### [Stated task]
Render every line of the records below as a Markdown table with the columns Row and Line, numbering each row and leaving out blank lines.

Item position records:
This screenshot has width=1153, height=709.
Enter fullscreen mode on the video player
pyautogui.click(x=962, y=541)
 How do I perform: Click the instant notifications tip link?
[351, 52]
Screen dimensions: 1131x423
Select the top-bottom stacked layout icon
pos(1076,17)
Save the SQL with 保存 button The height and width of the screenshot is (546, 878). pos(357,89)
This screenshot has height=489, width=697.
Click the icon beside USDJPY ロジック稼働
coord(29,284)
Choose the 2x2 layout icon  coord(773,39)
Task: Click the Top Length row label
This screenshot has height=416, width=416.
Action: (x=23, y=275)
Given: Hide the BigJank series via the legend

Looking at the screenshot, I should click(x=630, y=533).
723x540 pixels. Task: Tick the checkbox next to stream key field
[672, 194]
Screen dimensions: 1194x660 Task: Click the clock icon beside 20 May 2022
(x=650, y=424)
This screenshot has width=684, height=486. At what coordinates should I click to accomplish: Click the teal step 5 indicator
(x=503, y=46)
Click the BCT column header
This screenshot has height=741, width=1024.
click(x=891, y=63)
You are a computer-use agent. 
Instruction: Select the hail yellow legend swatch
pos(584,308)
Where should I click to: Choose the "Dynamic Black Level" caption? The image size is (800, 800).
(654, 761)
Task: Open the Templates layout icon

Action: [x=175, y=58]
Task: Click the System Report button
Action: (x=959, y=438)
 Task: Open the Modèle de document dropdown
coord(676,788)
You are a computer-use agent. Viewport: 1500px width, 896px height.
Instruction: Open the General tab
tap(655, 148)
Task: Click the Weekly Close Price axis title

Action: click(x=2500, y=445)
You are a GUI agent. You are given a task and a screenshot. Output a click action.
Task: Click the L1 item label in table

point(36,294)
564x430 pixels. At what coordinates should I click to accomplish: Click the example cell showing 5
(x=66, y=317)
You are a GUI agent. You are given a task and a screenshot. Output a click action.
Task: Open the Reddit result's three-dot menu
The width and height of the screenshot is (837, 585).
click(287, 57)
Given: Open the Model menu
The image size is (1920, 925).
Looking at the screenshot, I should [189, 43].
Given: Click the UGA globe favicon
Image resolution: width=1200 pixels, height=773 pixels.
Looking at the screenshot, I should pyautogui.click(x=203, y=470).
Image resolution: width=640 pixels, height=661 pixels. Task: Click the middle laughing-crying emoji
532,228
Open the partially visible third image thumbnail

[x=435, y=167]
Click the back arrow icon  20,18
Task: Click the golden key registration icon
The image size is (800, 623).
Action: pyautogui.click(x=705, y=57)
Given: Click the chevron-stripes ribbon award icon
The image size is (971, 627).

### [Solution for this problem]
| Row | Line |
|---|---|
| 1 | This screenshot has width=1153, height=709. |
| 2 | Enter fullscreen mode on the video player |
| 3 | pyautogui.click(x=962, y=541) |
| 4 |  How do I perform: Click the instant notifications tip link? |
| 5 | [351, 52] |
| 6 | Screen dimensions: 1131x423 |
| 7 | Select the top-bottom stacked layout icon |
| 8 | pos(1076,17) |
| 9 | Save the SQL with 保存 button The height and width of the screenshot is (546, 878). pos(357,89) |
| 10 | This screenshot has height=489, width=697. |
| 11 | Click the icon beside USDJPY ロジック稼働 |
| 12 | coord(29,284) |
| 13 | Choose the 2x2 layout icon  coord(773,39) |
| 14 | Task: Click the Top Length row label |
| 15 | This screenshot has height=416, width=416. |
| 16 | Action: (x=23, y=275) |
| 17 | Given: Hide the BigJank series via the legend |
| 18 | Looking at the screenshot, I should click(x=630, y=533). |
| 19 | 723x540 pixels. Task: Tick the checkbox next to stream key field |
| 20 | [672, 194] |
| 21 | Screen dimensions: 1194x660 Task: Click the clock icon beside 20 May 2022 |
| 22 | (x=650, y=424) |
| 23 | This screenshot has width=684, height=486. At what coordinates should I click to accomplish: Click the teal step 5 indicator |
| 24 | (x=503, y=46) |
| 25 | Click the BCT column header |
| 26 | This screenshot has height=741, width=1024. |
| 27 | click(x=891, y=63) |
| 28 | You are a computer-use agent.  |
| 29 | Instruction: Select the hail yellow legend swatch |
| 30 | pos(584,308) |
| 31 | Where should I click to: Choose the "Dynamic Black Level" caption? The image size is (800, 800). |
| 32 | (654, 761) |
| 33 | Task: Open the Templates layout icon |
| 34 | Action: [x=175, y=58] |
| 35 | Task: Click the System Report button |
| 36 | Action: (x=959, y=438) |
| 37 |  Task: Open the Modèle de document dropdown |
| 38 | coord(676,788) |
| 39 | You are a computer-use agent. Viewport: 1500px width, 896px height. |
| 40 | Instruction: Open the General tab |
| 41 | tap(655, 148) |
| 42 | Task: Click the Weekly Close Price axis title |
| 43 | Action: click(x=2500, y=445) |
| 44 | You are a GUI agent. You are given a task and a screenshot. Output a click action. |
| 45 | Task: Click the L1 item label in table |
| 46 | point(36,294) |
| 47 | 564x430 pixels. At what coordinates should I click to accomplish: Click the example cell showing 5 |
| 48 | (x=66, y=317) |
| 49 | You are a GUI agent. You are given a task and a screenshot. Output a click action. |
| 50 | Task: Open the Reddit result's three-dot menu |
| 51 | The width and height of the screenshot is (837, 585). |
| 52 | click(287, 57) |
| 53 | Given: Open the Model menu |
| 54 | The image size is (1920, 925). |
| 55 | Looking at the screenshot, I should [189, 43]. |
| 56 | Given: Click the UGA globe favicon |
| 57 | Image resolution: width=1200 pixels, height=773 pixels. |
| 58 | Looking at the screenshot, I should pyautogui.click(x=203, y=470). |
| 59 | Image resolution: width=640 pixels, height=661 pixels. Task: Click the middle laughing-crying emoji |
| 60 | 532,228 |
| 61 | Open the partially visible third image thumbnail |
| 62 | [x=435, y=167] |
| 63 | Click the back arrow icon  20,18 |
| 64 | Task: Click the golden key registration icon |
| 65 | The image size is (800, 623). |
| 66 | Action: pyautogui.click(x=705, y=57) |
| 67 | Given: Click the chevron-stripes ribbon award icon |
| 68 | The image size is (971, 627). |